現在、種類は様々になってきている教習車。今回は、交通ルールを学べるおもしろ教習車について紹介します。
■交通ルールを再確認!走る運転の教科書
普段街中を運転していて、「仮免許練習中」と書かれた教習車を見かけることがあります。
そんな教習車ですが、なかには遊び心が満載で一見変わったデザインの教習車もあります。
それが、滋賀県大津市にある「月の輪自動車学校」が導入している「学べる教習車」です。
教習車の車体に、「車線変更の3秒前に合図」「曲がるときは後輪を通すのがコツだよ!」などと、安全運転のコツがイラストとともに車体に記載されているのが特徴で、クルマそのものが運転について教えてくれます。
運転教本の1ページがクルマになったような教習車をイメージし、人気イラストレーターわかるさんの絵を使用することで、より伝わりやすく街を走っていてもかわいいデザインになるようにこだわって制作されています。
この「学べる教習車」の導入経緯について、月の輪自動車学校の担当者は次のように話しました。
「仮免許で路上練習。誰しも最初はみんな、ドキドキしながら公道を走ったはずです。
教習車は、そんな安全運転の初心を思い出す『リマインダー』かもしれません。
しかし、免許を取得して慣れてくると、運転が荒くなってしまうドライバーが多いのも現状です。
時には、悲しい交通事故が起こってしまうことが少なくありません。
街中を走る教習車は、そんな気持ちを改め『初心を振り返る』存在になれると考えました」
周囲の運転者に伝えたい安全運転のコツや、ドライバーが忘れがちな運転アドバイスを教習車にラッピングして走ることによって、少しでも交通事故防止や交通マナーの向上に役立てればという思いから制作を始めたそうです。

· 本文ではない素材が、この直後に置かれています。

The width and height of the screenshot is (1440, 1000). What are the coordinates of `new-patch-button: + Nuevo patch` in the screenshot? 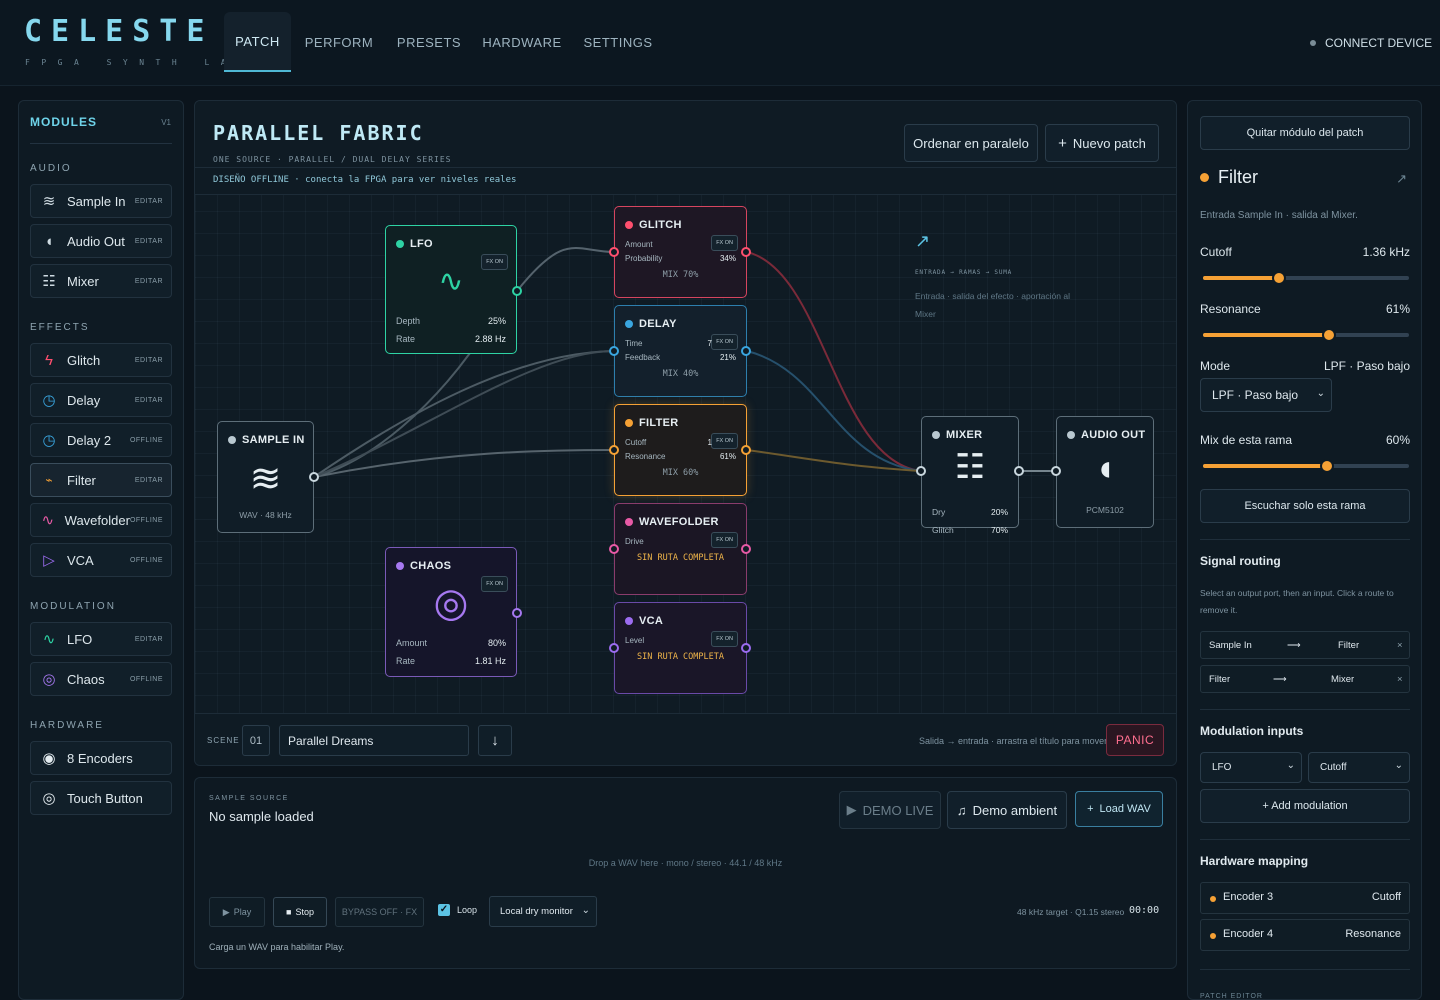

「学べる教習車」は、まだ慣れずにノロノロ運転をしている教習車を邪魔だなとイラっとするのではなく、免許を取ったときの「初心」を思い出してもらえる存在になって欲しいという願いが込められています。
■教習生の反応は?滋賀県からの表彰状も!
ユニークかつためになる「学べる教習車」ですが、教習生や地元の人からはどのような反応が寄せられたのでしょうか。
前出の担当者は次のように話しました。
「教習生からはかわいいという声をよく聞きます。
また、実際の教習で使用する際に、その時間に勉強する内容をクルマのデザインで見てもらってから乗車することもよくあります。
また、学べる教習車で教習中に信号待ちで指をさされる割合が増えました」
さらに、「わかりやすいイラストを用いて安全運転のコツなどをドアに描いた教習車両を活用するなど教習生のみならず多くの運転者に対して交通安全意識の高揚を図り、地域における交通安全教育センターとして交通事故防止に多大な貢献をされた」ということで、滋賀県警察本部の交通部長から感謝状が授与されたそうです。
「学べる教習車」は、珍しく目を引く見た目ですが、初心を思い出させ、安全運転を推奨するために大切な役割を果たしているのです。
また、このような個性的な教習車を導入している教習所は、月の輪自動車学校以外にも全国に何件か見受けられます。
例えば、静岡県富士宮市にある富士宮自動車学校では、オリジナルアニメキャラクターの「みやちゃん」をプリントしたクルマを使用しており、「痛車のようだ」と話題になりました。
他にも、佐賀県大町町の大町自動車学校は初音ミクが大きくプリントされた教習車を導入しています。